Quentin Coldwater (Jason Ralph) is heading off to graduate school, but not without some serious baggage hanging over his head. He is a clinically depressed young man who has checked himself in and out of therapy sessions over the last few months and just feels isolated from the rest of the world. His best friend, Julia (Stella Maeve) is the exact opposite, a brilliant young woman whose mind matches Quentin’s, but is a relatively happy and well-adjusted young woman looking to get into a prestigious school. Things turn their life upside down when they are suddenly diverted to a mysterious school named Brakebill Academy, where they learn that magic is not something out of their favorite “Fillory” fantasy novels (a series that Quentin is obsessed with). However, their lives take drastically different courses when Quentin is accepted into the magical school while Julia is rejected and left to her own devices in the “real” world. As such, we have two unique storylines that slowly intertwine as the series goes on. 

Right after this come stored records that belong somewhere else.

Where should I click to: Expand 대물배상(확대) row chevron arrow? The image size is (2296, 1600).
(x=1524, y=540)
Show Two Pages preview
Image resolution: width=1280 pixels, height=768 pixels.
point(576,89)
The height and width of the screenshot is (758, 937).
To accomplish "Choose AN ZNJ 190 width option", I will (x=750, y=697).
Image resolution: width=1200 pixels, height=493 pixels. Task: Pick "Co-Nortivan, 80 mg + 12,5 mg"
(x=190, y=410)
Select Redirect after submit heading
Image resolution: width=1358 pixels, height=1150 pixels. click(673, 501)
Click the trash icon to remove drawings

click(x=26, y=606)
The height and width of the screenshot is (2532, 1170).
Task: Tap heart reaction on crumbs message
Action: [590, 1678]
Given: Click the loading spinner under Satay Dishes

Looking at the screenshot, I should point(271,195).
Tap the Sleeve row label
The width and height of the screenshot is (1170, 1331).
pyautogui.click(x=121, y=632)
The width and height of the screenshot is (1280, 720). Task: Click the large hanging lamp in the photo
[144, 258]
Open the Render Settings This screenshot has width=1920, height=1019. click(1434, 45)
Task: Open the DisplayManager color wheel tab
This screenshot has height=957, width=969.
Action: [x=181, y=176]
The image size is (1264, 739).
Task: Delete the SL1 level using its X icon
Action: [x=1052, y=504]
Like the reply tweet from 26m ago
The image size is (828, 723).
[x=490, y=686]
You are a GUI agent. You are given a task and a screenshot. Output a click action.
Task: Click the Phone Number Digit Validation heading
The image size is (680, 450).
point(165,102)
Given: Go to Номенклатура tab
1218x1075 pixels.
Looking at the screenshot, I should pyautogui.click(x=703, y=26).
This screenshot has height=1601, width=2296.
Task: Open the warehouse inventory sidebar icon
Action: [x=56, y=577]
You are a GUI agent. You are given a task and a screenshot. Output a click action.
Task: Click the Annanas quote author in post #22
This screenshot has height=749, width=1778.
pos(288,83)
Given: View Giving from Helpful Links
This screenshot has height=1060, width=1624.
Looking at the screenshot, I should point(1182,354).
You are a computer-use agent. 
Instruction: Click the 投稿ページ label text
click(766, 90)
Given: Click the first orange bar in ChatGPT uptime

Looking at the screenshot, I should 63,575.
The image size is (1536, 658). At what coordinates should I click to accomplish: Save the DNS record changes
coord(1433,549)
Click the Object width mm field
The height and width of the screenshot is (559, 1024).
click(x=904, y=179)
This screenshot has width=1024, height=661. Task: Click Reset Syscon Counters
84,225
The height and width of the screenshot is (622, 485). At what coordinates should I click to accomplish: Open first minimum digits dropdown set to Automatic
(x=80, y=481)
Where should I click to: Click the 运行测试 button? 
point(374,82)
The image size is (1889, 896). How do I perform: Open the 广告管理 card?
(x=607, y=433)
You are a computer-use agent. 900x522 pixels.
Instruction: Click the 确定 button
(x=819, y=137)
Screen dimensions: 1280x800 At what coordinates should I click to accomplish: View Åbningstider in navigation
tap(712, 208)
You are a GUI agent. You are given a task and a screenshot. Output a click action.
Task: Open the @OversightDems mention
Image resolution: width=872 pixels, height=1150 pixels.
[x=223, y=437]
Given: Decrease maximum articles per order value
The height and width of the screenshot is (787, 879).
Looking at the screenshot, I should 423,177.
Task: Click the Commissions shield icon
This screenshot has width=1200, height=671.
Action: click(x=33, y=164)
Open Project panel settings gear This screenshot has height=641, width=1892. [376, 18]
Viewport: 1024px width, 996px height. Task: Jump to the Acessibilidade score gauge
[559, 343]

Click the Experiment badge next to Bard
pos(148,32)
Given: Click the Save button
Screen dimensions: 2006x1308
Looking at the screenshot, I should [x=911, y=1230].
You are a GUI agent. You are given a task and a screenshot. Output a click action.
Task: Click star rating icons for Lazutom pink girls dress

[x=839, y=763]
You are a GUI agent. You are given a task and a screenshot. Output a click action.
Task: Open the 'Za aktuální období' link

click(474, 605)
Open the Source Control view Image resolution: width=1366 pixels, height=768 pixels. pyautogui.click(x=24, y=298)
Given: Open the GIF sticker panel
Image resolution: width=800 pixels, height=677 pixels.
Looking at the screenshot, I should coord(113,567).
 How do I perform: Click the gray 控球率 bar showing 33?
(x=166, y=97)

To make it easier we’ll call them story A and story B. Story A tends to be the main one, with Quentin adapting to his new life at Brakebill. He was never the social butterfly in the real world, and just as much of an outcast in this new world of magic and wonder. However, fate brings him together with several other students, a fate that has the ability to tear the entire world asunder as a magic spell gone awry brings in a monstrous beast who nearly tears the school apart and then mysteriously vanishes. While Quentin is desperately searching for meaning, he is plagued by dreams of his precious “Fillory” novels, only to slowly realize that Fillory was not just a series of books, but in fact just as real as Brakebill academy is. Along with shy, but powerful, Alice (Olivia Taylor Duley), the snarky psychic traveler Penny (Arjun Gupta), A continually high socialite with a penchant for physical magic (Hale Appleman) and a few others, Quentin has to find a way to stop this beast from taking away not only his life, but everyone he ever loved.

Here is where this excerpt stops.